C276 Superalloy
Hastelloy C276 (often referred to simply as C276) is a nickel-molybdenum-chromium superalloy celebrated for its exceptional corrosion resistance in extreme environments, including high temperatures, acidic solutions, and oxidizing/reducing conditions. Unlike some high-temperature superalloys focused primarily on strength at elevated temperatures, C276 balances heat resistance with unparalleled chemical durability, making it a cornerstone material in chemical processing, energy, and marine engineering.
Basic Information
Definition: C276 is a solid-solution-strengthened nickel-based alloy, meaning its strength comes from the uniform distribution of alloying elements in the nickel matrix rather than precipitation hardening. This structure grants it excellent ductility and weldability while maintaining stability at high temperatures.
Corresponding Standards: Complies with international specifications such as ASTM B575 (wrought products), ASTM B574 (bars), and ASME SB-575. It is designated as UNS N10276 and Werkstoff Nr. 2.4819.
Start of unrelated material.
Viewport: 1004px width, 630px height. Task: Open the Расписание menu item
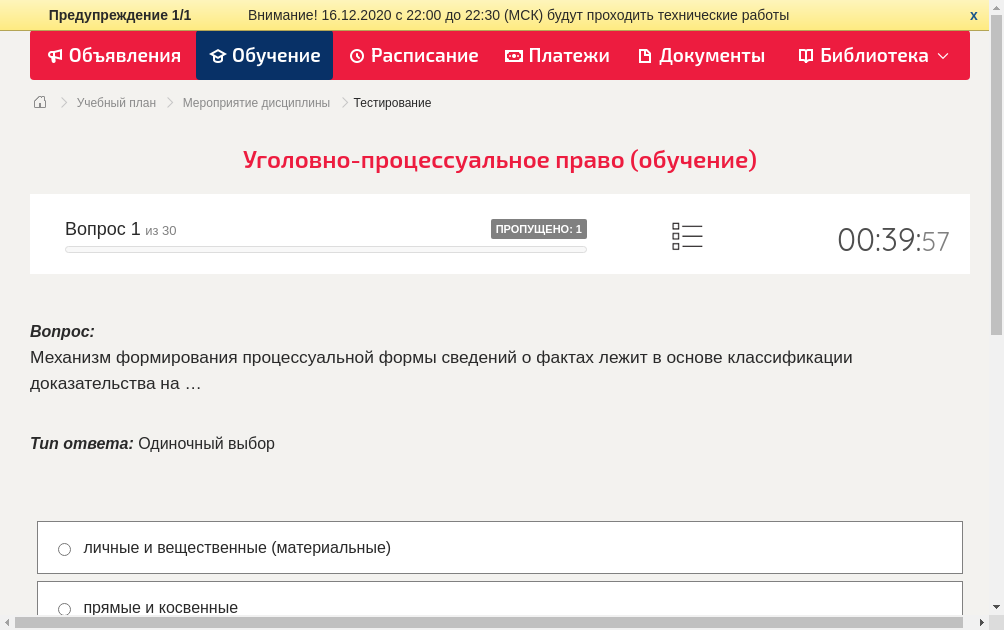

Key Characteristics: Superior corrosion resistance (especially to pitting, crevice corrosion, and stress corrosion cracking), good high-temperature strength up to 1093°C (2000°F), and excellent weldability without post-weld heat treatment.
Chemical Composition
C276’s composition is meticulously engineered to resist a wide range of corrosive media, with molybdenum and chromium as core alloying elements:
Element Content Range Role in the Alloy
Nickel (Ni) 余量 (Balance) Base element; provides a stable austenitic matrix and supports corrosion resistance.
Molybdenum (Mo) 15.0–17.0% Enhances resistance to pitting, crevice corrosion, and reducing acids (e.g., hydrochloric acid).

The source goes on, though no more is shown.